### YOUR INSTRUCTIONS
Return every entry below verbatim, with no line altered, added, or dropped.

### Position data for words and items

BEGIN

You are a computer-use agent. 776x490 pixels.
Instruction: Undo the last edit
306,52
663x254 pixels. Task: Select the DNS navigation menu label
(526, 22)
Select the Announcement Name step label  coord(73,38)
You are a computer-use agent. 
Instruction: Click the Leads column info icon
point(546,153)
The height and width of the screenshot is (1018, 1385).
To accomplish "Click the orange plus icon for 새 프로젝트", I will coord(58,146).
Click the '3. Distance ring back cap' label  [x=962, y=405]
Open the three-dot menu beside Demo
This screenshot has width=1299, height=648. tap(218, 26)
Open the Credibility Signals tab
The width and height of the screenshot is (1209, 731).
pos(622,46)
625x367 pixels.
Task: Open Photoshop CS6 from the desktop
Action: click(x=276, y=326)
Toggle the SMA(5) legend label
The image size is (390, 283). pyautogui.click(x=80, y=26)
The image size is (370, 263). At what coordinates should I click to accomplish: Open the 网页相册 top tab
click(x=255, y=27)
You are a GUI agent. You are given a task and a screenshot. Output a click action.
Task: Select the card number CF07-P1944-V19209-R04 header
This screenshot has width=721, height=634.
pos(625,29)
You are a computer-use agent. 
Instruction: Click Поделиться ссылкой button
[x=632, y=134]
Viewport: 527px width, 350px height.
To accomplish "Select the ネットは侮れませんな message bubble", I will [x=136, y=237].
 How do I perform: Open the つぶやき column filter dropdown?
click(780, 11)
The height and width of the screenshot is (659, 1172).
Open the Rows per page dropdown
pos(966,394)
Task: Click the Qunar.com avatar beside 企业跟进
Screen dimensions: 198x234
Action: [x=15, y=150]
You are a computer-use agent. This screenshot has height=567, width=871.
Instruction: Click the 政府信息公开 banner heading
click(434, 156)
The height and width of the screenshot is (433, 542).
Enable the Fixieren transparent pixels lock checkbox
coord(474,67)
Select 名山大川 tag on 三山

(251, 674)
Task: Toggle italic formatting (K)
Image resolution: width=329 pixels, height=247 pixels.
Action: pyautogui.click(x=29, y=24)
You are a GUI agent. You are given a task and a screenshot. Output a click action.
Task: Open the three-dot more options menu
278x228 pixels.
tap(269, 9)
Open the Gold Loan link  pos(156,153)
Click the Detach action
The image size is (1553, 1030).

END

### WRITTEN RESPONSE
You are a computer-use agent. 776x490 pixels.
Instruction: Undo the last edit
306,52
663x254 pixels. Task: Select the DNS navigation menu label
(526, 22)
Select the Announcement Name step label  coord(73,38)
You are a computer-use agent. 
Instruction: Click the Leads column info icon
point(546,153)
The height and width of the screenshot is (1018, 1385).
To accomplish "Click the orange plus icon for 새 프로젝트", I will coord(58,146).
Click the '3. Distance ring back cap' label  [x=962, y=405]
Open the three-dot menu beside Demo
This screenshot has width=1299, height=648. tap(218, 26)
Open the Credibility Signals tab
The width and height of the screenshot is (1209, 731).
pos(622,46)
625x367 pixels.
Task: Open Photoshop CS6 from the desktop
Action: click(x=276, y=326)
Toggle the SMA(5) legend label
The image size is (390, 283). pyautogui.click(x=80, y=26)
The image size is (370, 263). At what coordinates should I click to accomplish: Open the 网页相册 top tab
click(x=255, y=27)
You are a GUI agent. You are given a task and a screenshot. Output a click action.
Task: Select the card number CF07-P1944-V19209-R04 header
This screenshot has width=721, height=634.
pos(625,29)
You are a computer-use agent. 
Instruction: Click Поделиться ссылкой button
[x=632, y=134]
Viewport: 527px width, 350px height.
To accomplish "Select the ネットは侮れませんな message bubble", I will [x=136, y=237].
 How do I perform: Open the つぶやき column filter dropdown?
click(780, 11)
The height and width of the screenshot is (659, 1172).
Open the Rows per page dropdown
pos(966,394)
Task: Click the Qunar.com avatar beside 企业跟进
Screen dimensions: 198x234
Action: [x=15, y=150]
You are a computer-use agent. This screenshot has height=567, width=871.
Instruction: Click the 政府信息公开 banner heading
click(434, 156)
The height and width of the screenshot is (433, 542).
Enable the Fixieren transparent pixels lock checkbox
coord(474,67)
Select 名山大川 tag on 三山

(251, 674)
Task: Toggle italic formatting (K)
Image resolution: width=329 pixels, height=247 pixels.
Action: pyautogui.click(x=29, y=24)
You are a GUI agent. You are given a task and a screenshot. Output a click action.
Task: Open the three-dot more options menu
278x228 pixels.
tap(269, 9)
Open the Gold Loan link  pos(156,153)
Click the Detach action
The image size is (1553, 1030).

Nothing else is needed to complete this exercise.